El traje del emperador

La rotonda

IGNACIO LILLO

Ha ocurrido por casualidad. Una pregunta al Gobierno del diputado de Ciudadanos por Málaga, Guillermo Díaz, hasta cierto punto inocente y sin ninguna intención, ha desvelado oficialmente lo que era un secreto a voces. Como en El traje nuevo del emperador, el cuento de Hans Christian Andersen, quien, por cierto, era un enamorado de Málaga. A saber cuánto de sus fábulas está inspirado en la manera tan particular que aquí tenemos de hacer las cosas, a ojos de un danés. Esta vez no ha sido un niño, pero sí un técnico, obligado por su condición a decir la verdad a un representante público, el que ha revelado, con una breve frase, que la red de Cercanías está al límite de su capacidad.

Tan distraídos andábamos soñando en la posibilidad de que hubiera una conexión por tren hasta Marbella, contemplando el traje invisible del rey, que no quisimos ver que iba desnudo. Y lo estaba, para seguir con la metáfora, al menos de cintura para abajo. Desde que arrancó la última etapa del PP en el Gobierno, dos ministros de Fomento nos han contado que sus técnicos estaban enfrascados en la difícil tarea de la prolongación de las vías desde su última estación, en Fuengirola, hasta la principal ciudad de la Costa del Sol. Hay dos posibles alternativas: por el norte, junto a la autopista; o bajo la A-7, en un túnel largo e inabordable desde las arcas del Estado.

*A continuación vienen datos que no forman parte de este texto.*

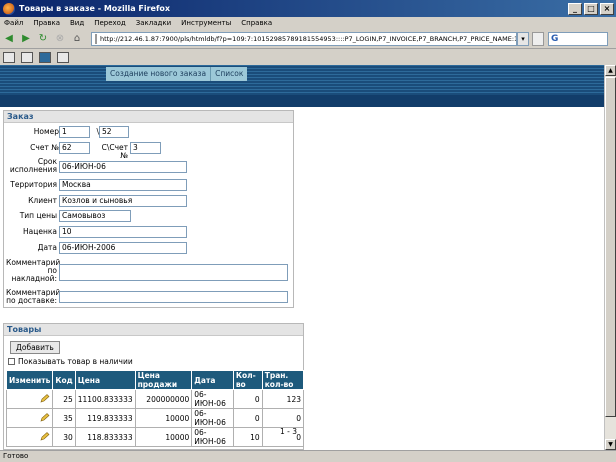  I want to click on pagination: 1 - 3, so click(288, 432).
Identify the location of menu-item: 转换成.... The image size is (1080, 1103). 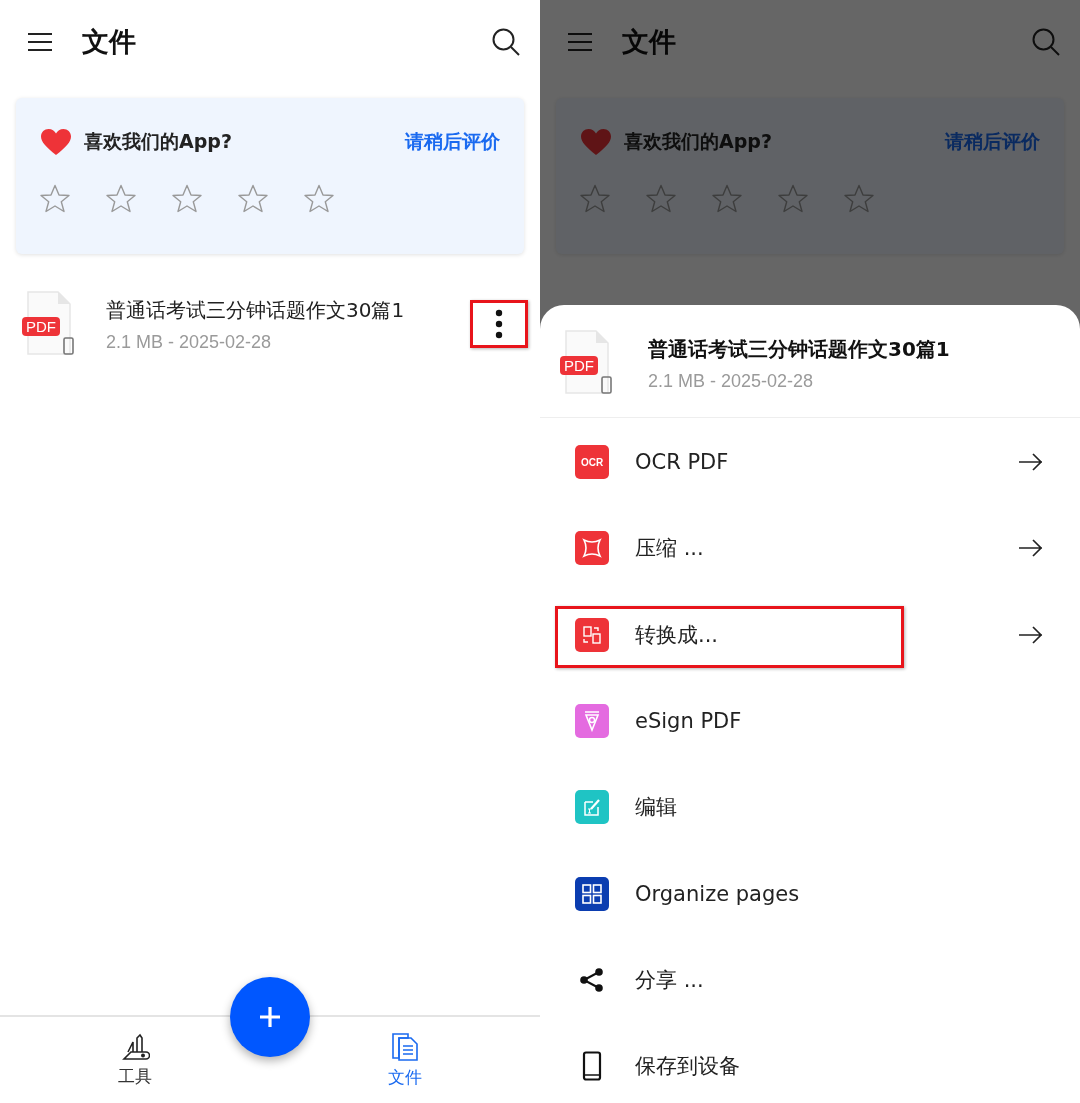
(826, 634).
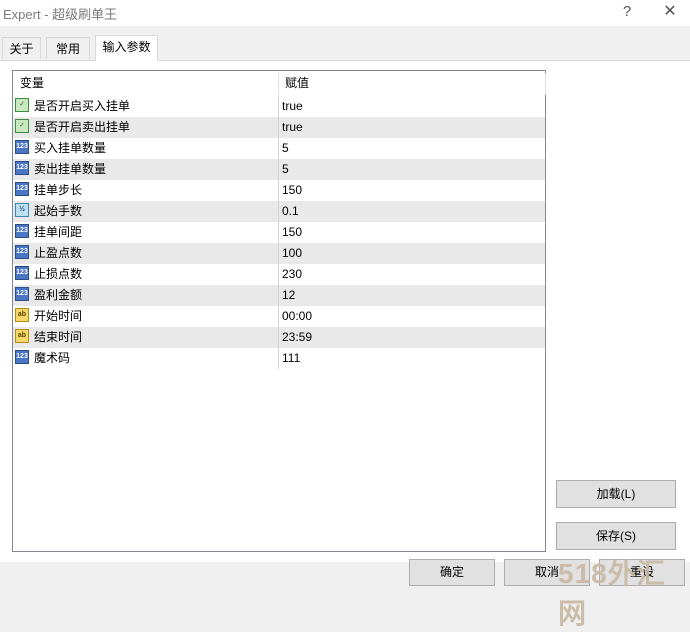  I want to click on parameter-name: 止损点数, so click(58, 274).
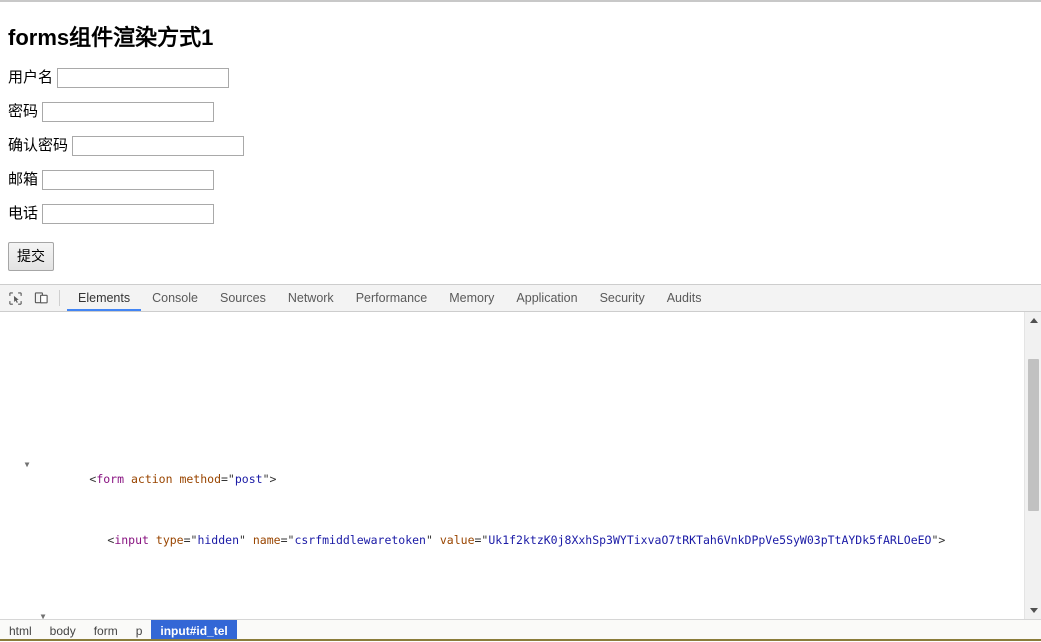 Image resolution: width=1041 pixels, height=642 pixels. Describe the element at coordinates (520, 78) in the screenshot. I see `form-row-username: 用户名` at that location.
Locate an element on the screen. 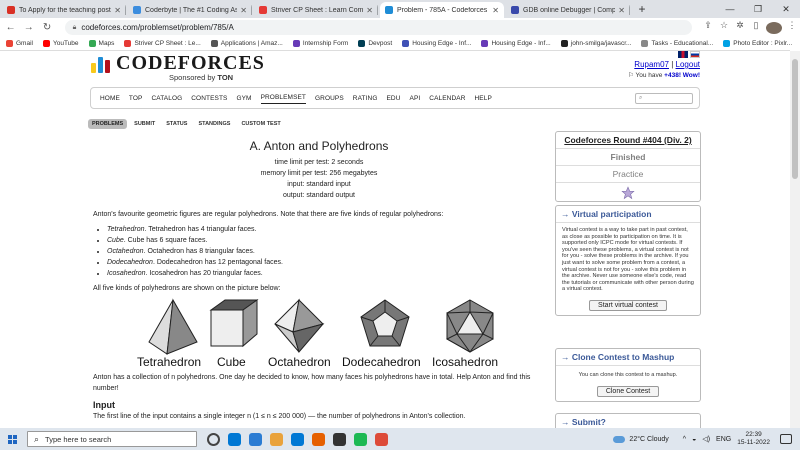 This screenshot has height=450, width=800. cube-image is located at coordinates (234, 324).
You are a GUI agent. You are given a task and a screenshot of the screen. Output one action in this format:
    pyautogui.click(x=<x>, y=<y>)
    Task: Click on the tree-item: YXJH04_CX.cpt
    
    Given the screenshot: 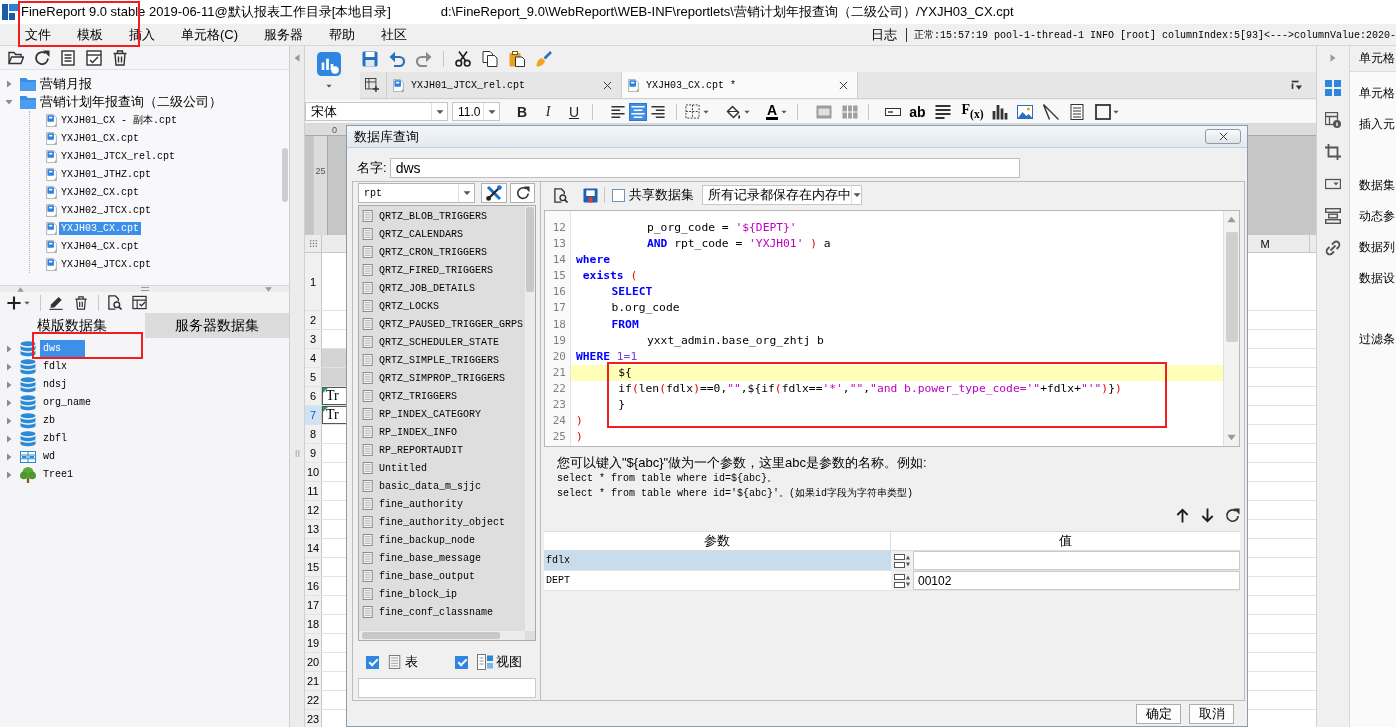 What is the action you would take?
    pyautogui.click(x=100, y=246)
    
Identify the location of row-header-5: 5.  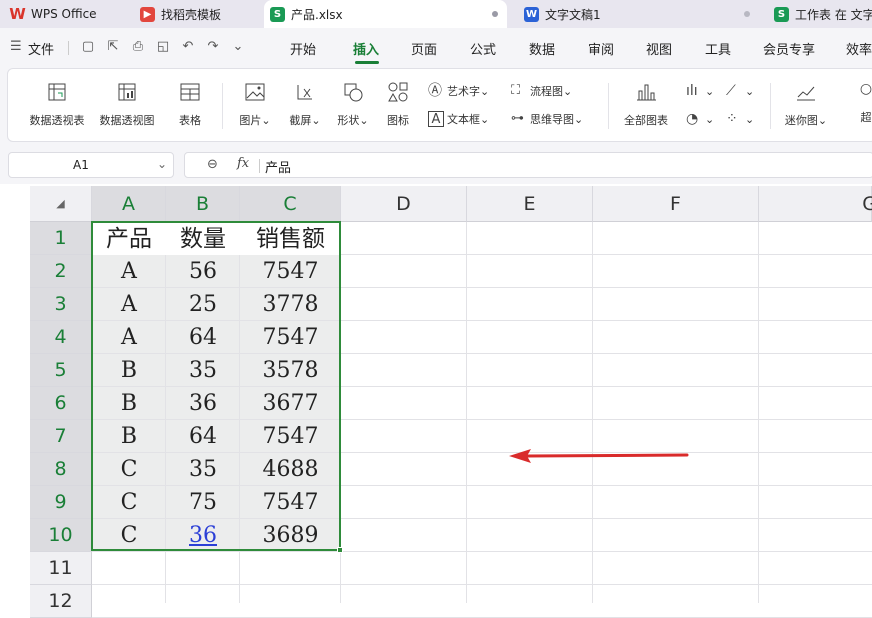
(61, 370).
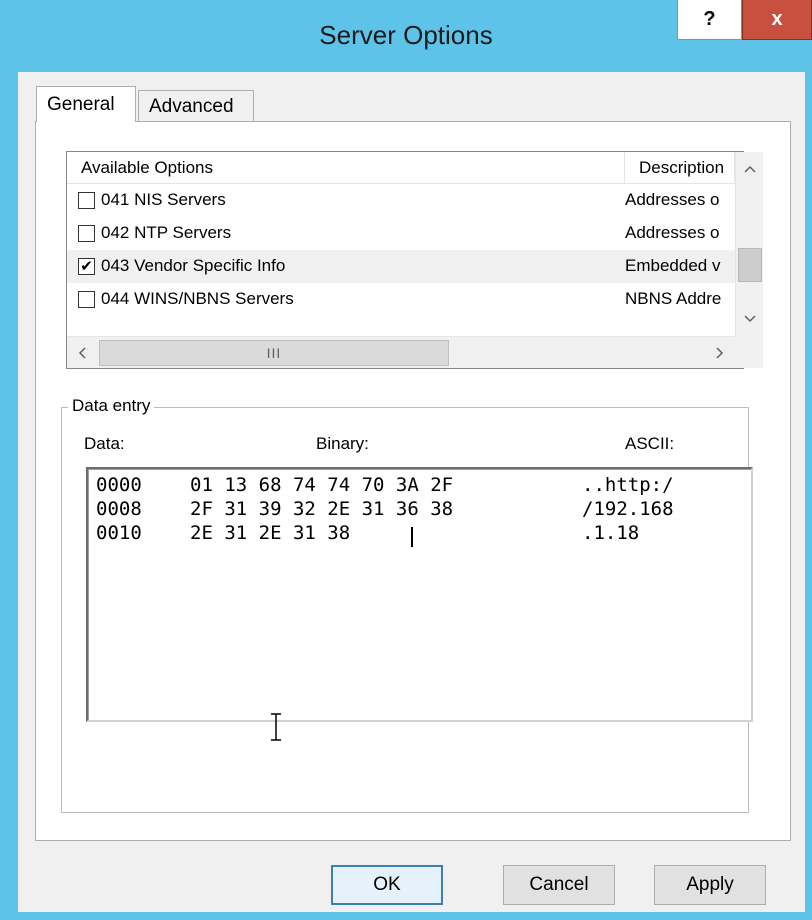 The height and width of the screenshot is (920, 812). What do you see at coordinates (650, 444) in the screenshot?
I see `ascii-column-label: ASCII:` at bounding box center [650, 444].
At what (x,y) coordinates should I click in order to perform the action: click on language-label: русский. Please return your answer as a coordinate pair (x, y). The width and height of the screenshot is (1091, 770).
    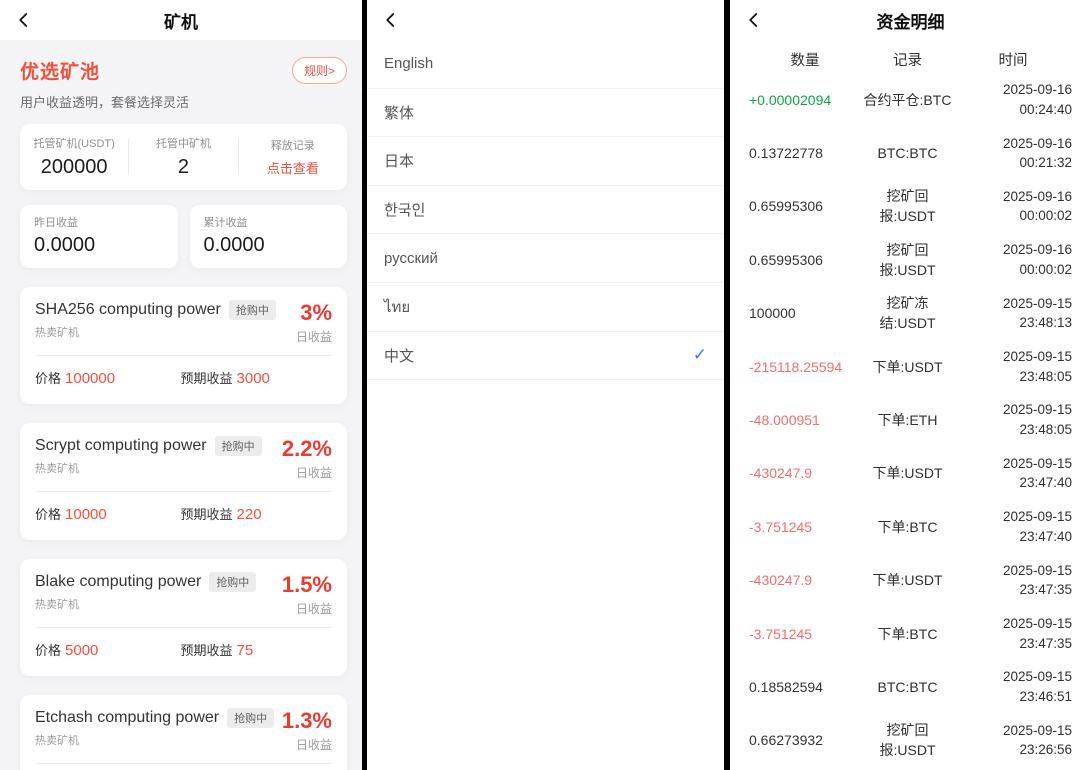
    Looking at the image, I should click on (411, 258).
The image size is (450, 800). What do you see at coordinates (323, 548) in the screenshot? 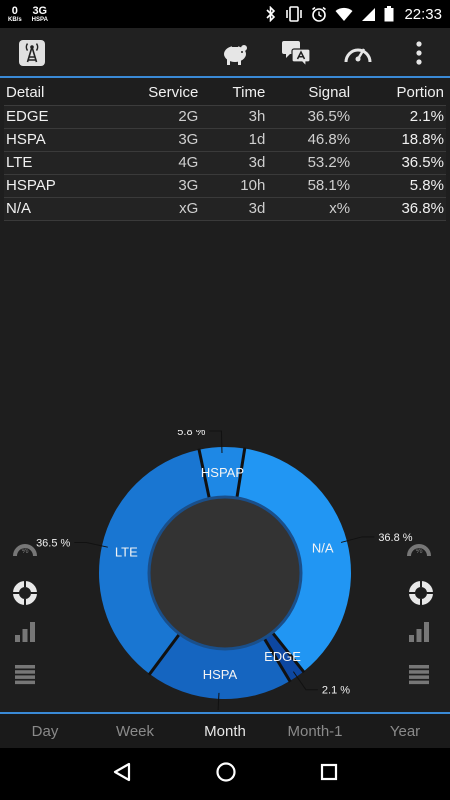
I see `donut-category-label: N/A` at bounding box center [323, 548].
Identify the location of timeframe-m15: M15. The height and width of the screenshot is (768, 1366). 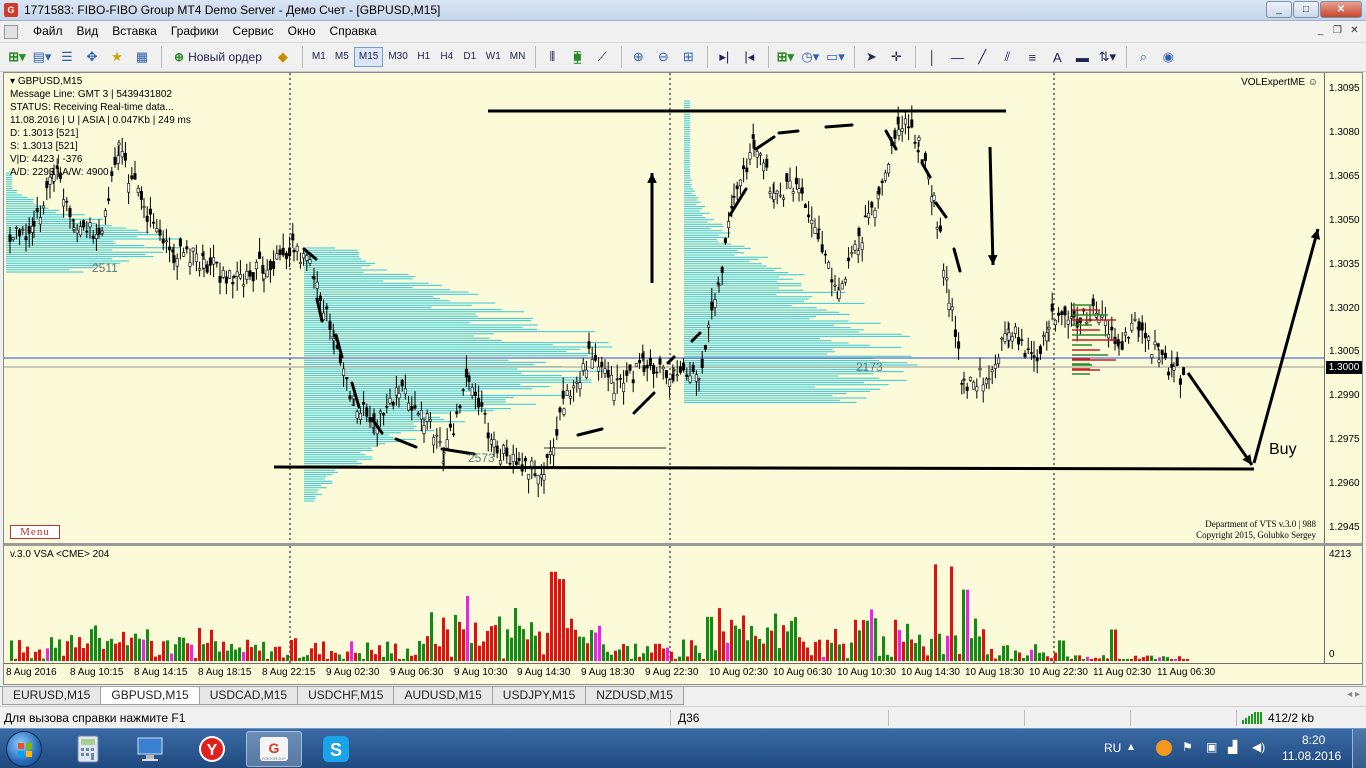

¿Y luego qué? Se nos ha olvidado a casi todos (a todos no, porque los ingenieros sí que lo sabían, pero no los hemos escuchado lo suficiente) que lo que se pretende llevar es un Cercanías, con un trazado previo, desde Málaga a Fuengirola, donde diez de los 30 kilómetros son de vía única, esto es, que no está duplicada. Además, no tiene apartaderos ni las condiciones de la traza permiten velocidades superiores a los 80 kilómetros por hora. Los más de 36 millones de viajeros que se esperan, el triple que ahora, tendrían pocas frecuencias y tardarían en llegar a su destino, en el mejor de los casos, más de una hora. No sería por tanto competitivo con el autobús, que lo hace en 45 minutos, ni mucho menos con la comodidad del coche.

Por tanto, no cabe otra opción que hacer un traje nuevo. Uno de verdad, a la altura de lo que Marbella se merece. Con un tiempo de trayecto de no más de 40 minutos desde el Aeropuerto, que es el verdadero epicentro de la ciudad turística. Con capacidad de conectar con el AVE, para que el de Málaga sea de verdad el gran 'hub' de Andalucía. Con unas condiciones que lo conviertan en el nuevo eje vertebrador de las comunicaciones en esta megaciudad del siglo XXI que se llama Costa del Sol. Todo lo demás será seguir aplaudiendo a un emperador que pasea desnudo.